Went snooping into redheart.com and found another yarn that looks identical, more colors, only around half the cost! http://www.redheart.com/yarn/bamboo-ewe - It's got a Debbie Stoller (Stitch 'n ***** dame) label - go figure...


----------



## Marchwind (May 10, 2002)

You might want to check out Lion Brand yarns too, they have some interesting stuff and it doesn't seem too expensive. They sell it at JoAnn's here and there are usually coupons you can use to make it even less expensive.


----------



## RedDirt Cowgirl (Sep 21, 2010)

I've seen some interesting yarns from Lion too. For me, the best source is Artfibers.com - they keep the same stuff going a long time and the colors are more like pure jewel tones, and they repeat in the different yarns. For the quality and content, I think they're a great deal. The have a new tool on the website: http://artfibers.com/prices.php - all their yarns in a chart with cost per yard (dyed or undyed), and give costs and number of yards per square foot of fabric based on listed needle sizes. There's a nice discription/discussion for each yarn too, with a project estimator.


----------



## RedDirt Cowgirl (Sep 21, 2010)

Here's my homely little bed sock - did a hex decrease for the toe so it'll pull on any which way.


----------



## Woodpecker (Mar 8, 2007)

I love it! How did you learn to do that?


----------



## RedDirt Cowgirl (Sep 21, 2010)

Got the stitch pattern from Mary Thomas's Knitting Book (1938) for the sock part and used a hexagon decrease I learned in making hats for the toe. It was easy peasy.
Discovered Mary Thomas when I found a first edition of her 1934 Dictionary of Embroidery Stitches in a Jesuit thrift store. Fascinating woman, Dover reprints her works in paperback. In both knitting and embroidery, she was the first to gather up as she says it "the whole story" - history and techniques and put them together. In 1943 she wrote Book of Knitting Patterns. She gets no credit, I think she's the designer's little secret. The embroidery book was re-done in 1997 with big color photos, but I like her original works, she uses the sweetest art deco caricatures you ever saw, by Miss Margaret Agutter, and the illustrations are better than any photo.


----------



## Marchwind (May 10, 2002)

That looks really nice RDCG!! How does it fit? Is it the bed sock you thought it would be?

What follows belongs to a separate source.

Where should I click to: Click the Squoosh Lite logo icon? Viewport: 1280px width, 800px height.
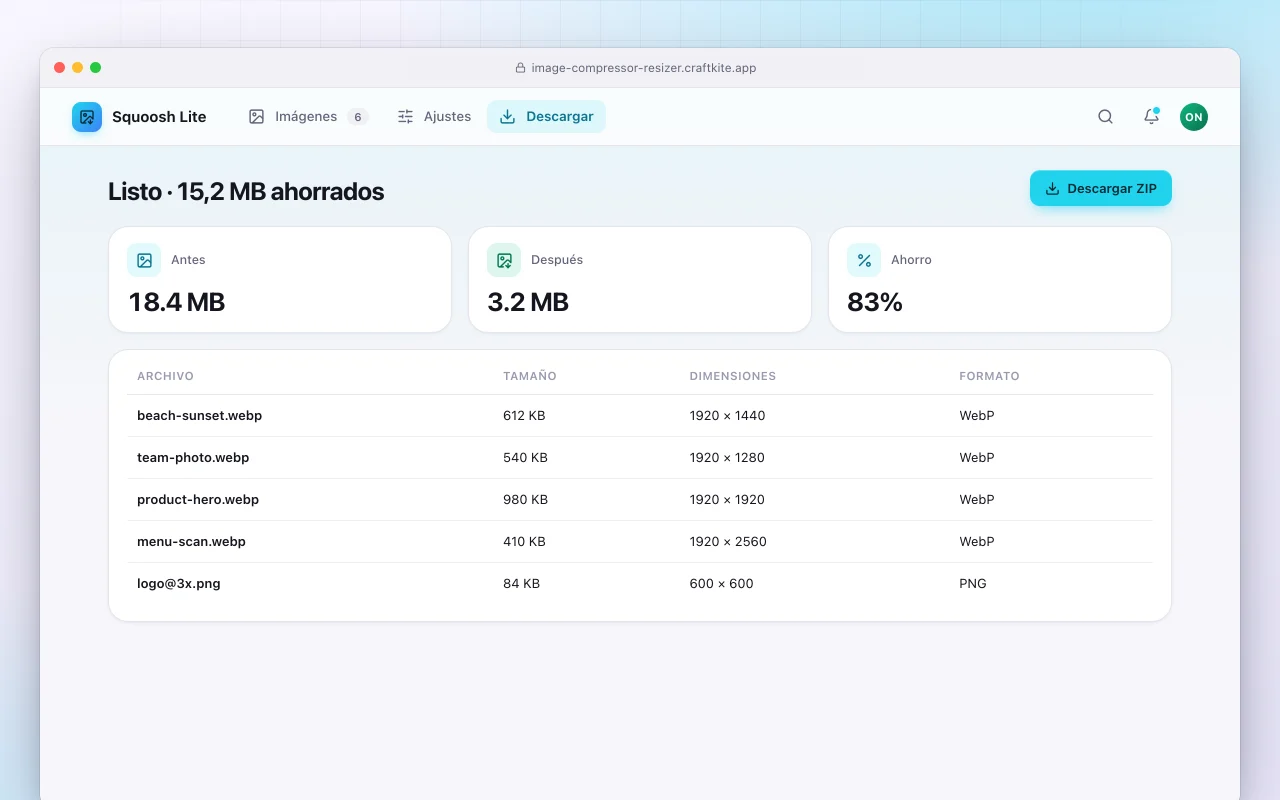point(87,117)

I have to edit this. I did not realize this was RDCG's first sock. You really did a great job RDCG!! Now get started on that second sock


----------



## gone-a-milkin (Mar 4, 2007)

Did someone just finish their FIRST sock? Yay! 
Pretty stitch pattern too. 

Dont let SSS (second sock syndrome) get you. One must cast the 2nd sock on immediately.


----------



## Woodpecker (Mar 8, 2007)

RedDirt Cowgirl said:


> Got the stitch pattern from Mary Thomas's Knitting Book (1938) for the sock part and used a hexagon decrease I learned in making hats for the toe. It was easy peasy.
> Discovered Mary Thomas when I found a first edition of her 1934 Dictionary of Embroidery Stitches in a Jesuit thrift store. Fascinating woman, Dover reprints her works in paperback. In both knitting and embroidery, she was the first to gather up as she says it "the whole story" - history and techniques and put them together. In 1943 she wrote Book of Knitting Patterns. She gets no credit, I think she's the designer's little secret. The embroidery book was re-done in 1997 with big color photos, but I like her original works, she uses the sweetest art deco caricatures you ever saw, by Miss Margaret Agutter, and the illustrations are better than any photo.

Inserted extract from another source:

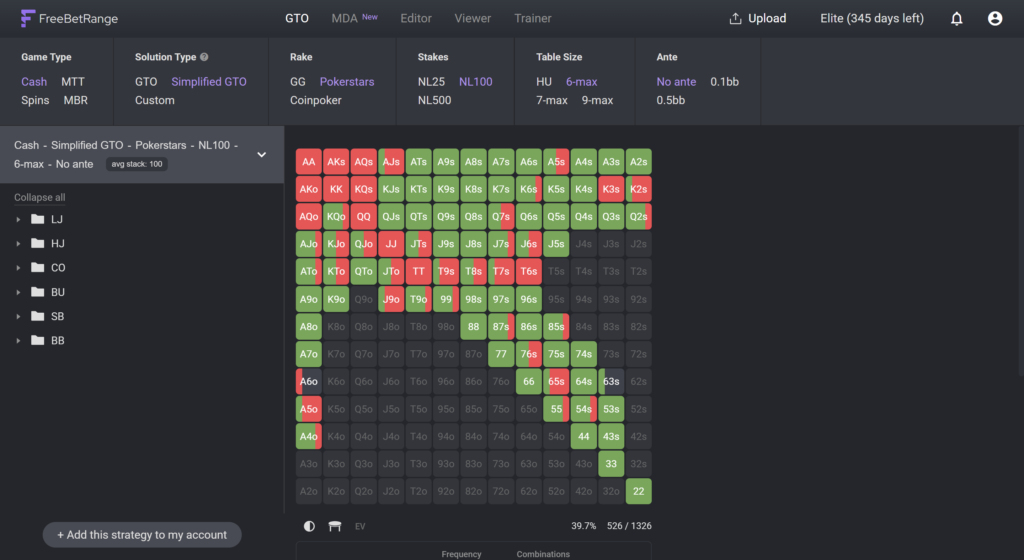Viewport: 1024px width, 560px height.
Task: Open the Trainer tab
Action: tap(532, 18)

I'm going to see if I can find this book. Mabey it will help me learn. Way to go on your first sock!


----------



## gone-a-milkin (Mar 4, 2007)

Dreamy, there are also a lot of good sock knitting tutorials and patterns on-line.

This is a good place to start. http://www.cometosilver.com/socks/SockClass_Start.htm


----------



## RedDirt Cowgirl (Sep 21, 2010)

gone-a-milkin said:


> Did someone just finish their FIRST sock? Yay! Pretty stitch pattern too. Dont let SSS (second sock syndrome) get you. One must cast the 2nd sock on immediately.


SSS is me - since it won't be cold enough to need bed socks for a while I already started noodling around cotton pixie slippers. (Got bug bit hard at the general store's yarn shelf!) Started with I-cords and overlapped the two triagles for the cuff, now I'm trying to work out how to make the bottom. Planned to use a "peasant heel" or as EZ calls it, "afterthought", now I'm studying fabric shaping.
Can't say enough about the wonderfulness of Mary Thomas' Knitting Book and Book of Knitting Patterns - so cheap too. I think they're a must-have for any knitter: http://www.bookfinder.com/search/?author=thomas%2C+mary&title=Mary+Thomas%27s+Knitting+Book&lang=en&submit=Search&new_used=*&destination=us&currency=USD&binding=*&isbn=&keywords=&minprice=&maxprice=&mode=advanced&st=sr&ac=qr


----------



## Woodpecker (Mar 8, 2007)

gone-a-milkin said:


> Dreamy, there are also a lot of good sock knitting tutorials and patterns on-line.
> 
> This is a good place to start. http://www.cometosilver.com/socks/SockClass_Start.htm


Thanks for the link. You all are always so inspiring!

RedDirt Cowgirl thanks for the link also boy that is cheap! I'm going to have to get it now.


----------